◆ Brief 1:
According to the text on generating a maximum-sum array, what is the maximum sum arrangement for the second example input?
◆ Brief 2:
Write the next part of the text on generating a maximum-sum array, picking up after its final sentence.

Given an array arr[] of distinct elements and two integers M and K, the task is to generate an array from the given array elements (elements can repeat in the generated array) such that the size of the generated array is M and the length of any sub-array with all same elements must not exceed K. Print the maximum sum of the elements among all the possible arrays that can be generated.
Examples: 
 

Input: arr[] = {1, 3, 6, 7, 4, 5}, M = 9, K = 2 
Output: 60 
The maximum sum arrangement is 7 7 6 7 7 6 7 7 6. Note that there is no subarray of size more than 2 with all same elements.
Input: arr[] = {8, 13, 9, 17, 4, 12}, M = 5, K = 1 
Output: 77 
The maximum sum arrangement is 17, 13, 17, 13, 17 
 

 

Approach: If we want the maximum sum we have to take maximum value from the array but we can repeat this maximum value at most K times so we have to separate it by second maximum value only once and after that we again take first maximum value up to K times and this cycle goes on until we take total M values.

◆ Recorded information:

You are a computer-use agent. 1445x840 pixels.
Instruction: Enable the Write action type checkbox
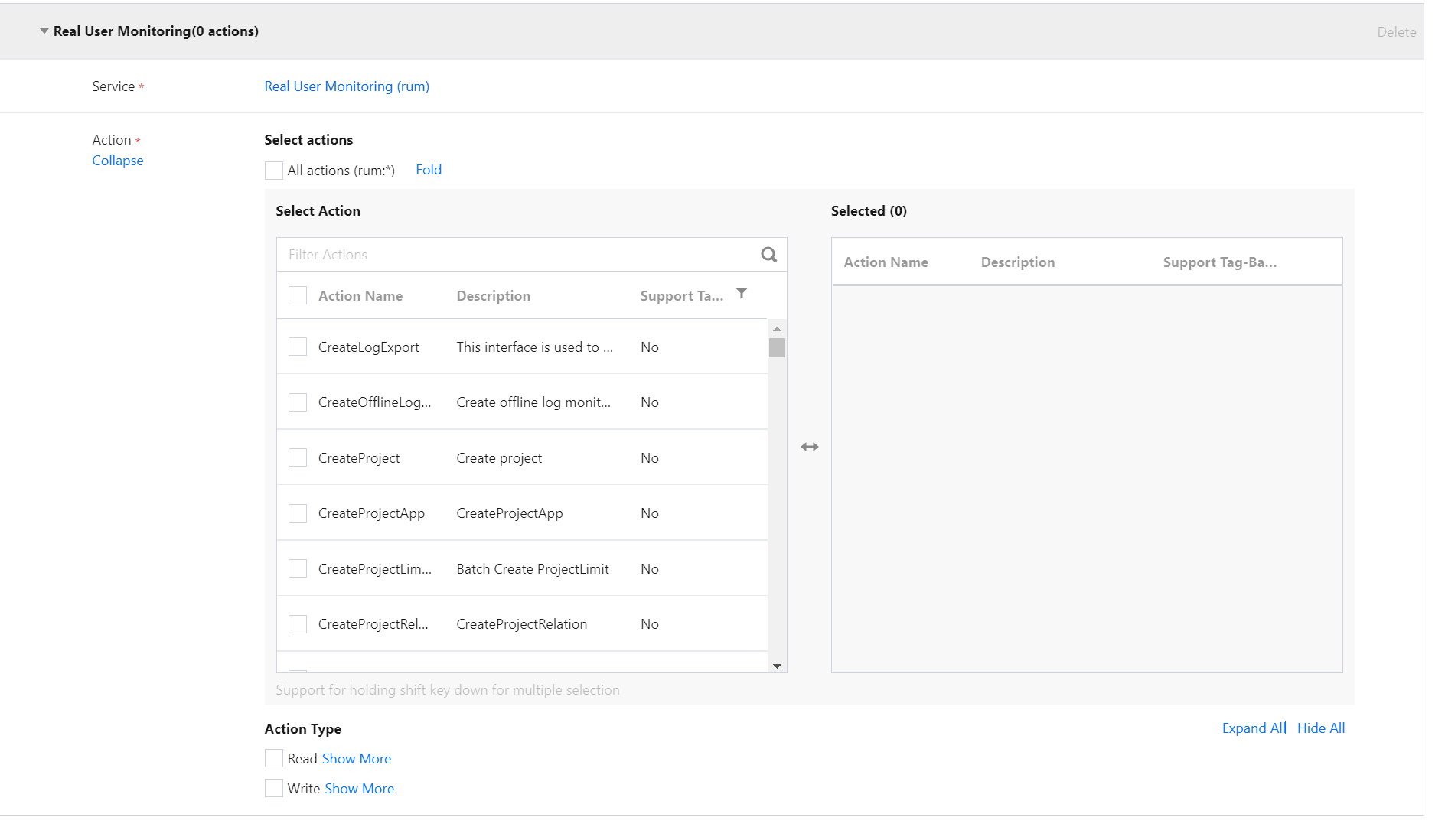pyautogui.click(x=274, y=789)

◆ Task result 1:
17, 13, 17, 13, 17

◆ Task result 2:
Below is the implementation of the above approach:
 




// C++ implementation of the approach
#include <bits/stdc++.h>
using namespace std;
 
// Function to return the maximum required sum
long int maxSum(int arr[], int n, int m, int k)
{
 
    int max1 = -1, max2 = -1;
 
    // All the elements in the array are distinct
    // Finding the maximum and the second maximum
    // element from the array
    for (int i = 0; i < n; i++) {
        if (arr[i] > max1) {
            max2 = max1;
            max1 = arr[i];
        }
        else if (arr[i] > max2)
            max2 = arr[i];
    }
 
    // Total times the second maximum element
    // will appear in the generated array
    int counter = m / (k + 1);
 
    long int sum = counter * max2 + (m - counter) * max1;
 
    // Return the required sum
    return sum;
}
 
// Driver code
int main()
{
    int arr[] = { 1, 3, 6, 7, 4, 5 };
    int n = sizeof(arr) / sizeof(arr[0]);
    int m = 9, k = 2;
    cout << maxSum(arr, n, m, k);
 
    return 0;
}




// Java implementation of the approach
import java.util.*;
 
class GFG
{
 
// Function to return the maximum required sum
static int maxSum(int arr[], int n, int m, int k)
{
 
    int max1 = -1, max2 = -1;
 
    // All the elements in the array are distinct
    // Finding the maximum and the second maximum
    // element from the array
    for (int i = 0; i < n; i++)
    {
        if (arr[i] > max1)
        {
            max2 = max1;
            max1 = arr[i];
        }
        else if (arr[i] > max2)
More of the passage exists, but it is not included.